Entre os reinos dos deuses existe esse reino muito sutil, ele se equilibra na ausência de pensamentos, não está no darmakaia, na natureza primordial, não entendeu a vacuidade, não entendeu nada, apenas aprendeu a parar. Uma super shamata. Mas é um estado condicionado. Na realização de shamata tem essa três experiências, como Gyatrul Rinpoche narra. A primeira é bem estar, a segunda, clareza, e a terceira é ausência de pensamentos. Cada uma conduz a um tipo de renascimento. Vocês podem ler mais sobre isso no livro de Trungpa Rinpoche, Além do Materialismo Espiritual. Outro livro do Trungpa Rinpoche, Transcendendo a Loucura, em inglês “Transcending Madness”, não sei se está traduzido, me disseram que está. É um livro um pouco assustador, trata da meditação. É um pouco aflitivo porque começa descrevendo a meditação e vai dizendo que o êxito da prática é o principal obstáculo. Só que a gente vai vendo como é difícil atingir o êxito da prática. E quando atingir, tem problema. Trungpa Rinpoche está colocando assim, transcendendo a loucura. O que é a loucura? Loucura é alguma coisa que vai se infiltrando por dentro da meditação. Por isso a noção de liberação dessas estruturas de apego sutil que surge por dentro, que ele vai chamar de materialismo espiritual.
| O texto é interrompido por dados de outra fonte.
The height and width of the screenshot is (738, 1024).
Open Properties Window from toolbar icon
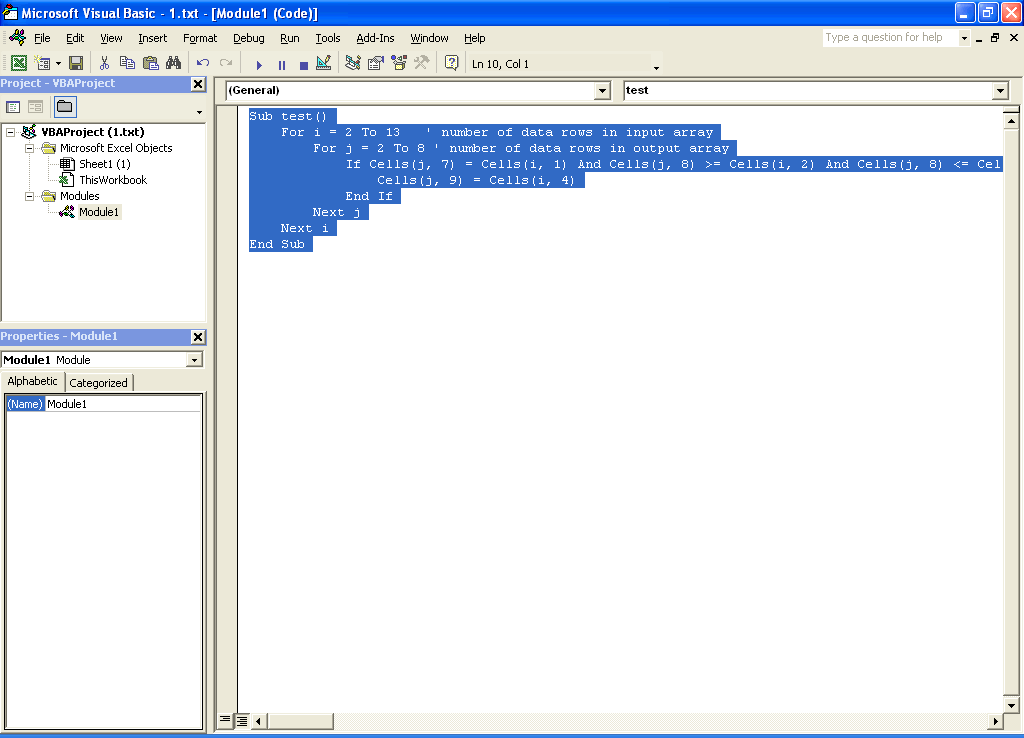point(376,64)
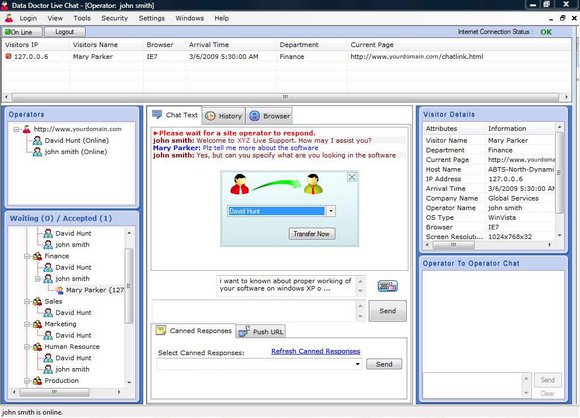Collapse the Marketing department node
Screen dimensions: 580x418
(27, 324)
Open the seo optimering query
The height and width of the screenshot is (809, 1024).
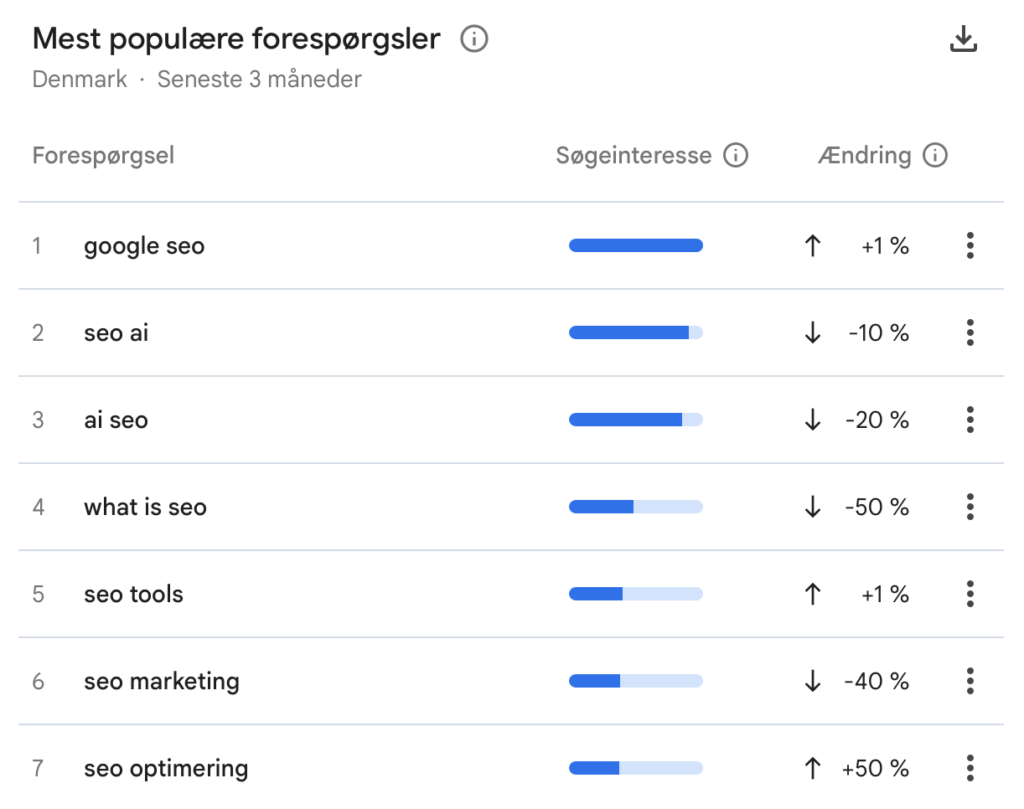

Tomamos os três animais e eles se infiltram por dentro da meditação, da prática espiritual e terminamos fazendo a prática deles. É necessária a etapa seguinte, que é a sabedoria primordial. Não estamos buscando o resultado em estabilidade no bem estar, nem na clareza, nem na ausência de pensamentos. Reduzimos o giro da mente, nos acalmamos, para podermos pular para dentro da sabedoria primordial. Quando estivermos dentro da sabedoria primordial e do
Prajnaparamita, quando tivermos estabilizado a visão, avançamos em direção à presença. A diferença entre presença e o reino dos deuses da não forma é o fato de que quando o praticante de shamata não tem a compreensão da natureza da realidade ao redor, a paisagem dele é o próprio samsara. Quando ele medita, amortece o samsara, interrompe-o. Quando aciona seu funcionamento, o samsara inteiro retorna. Ele nunca está em outro lugar que não o ambiente do samsara.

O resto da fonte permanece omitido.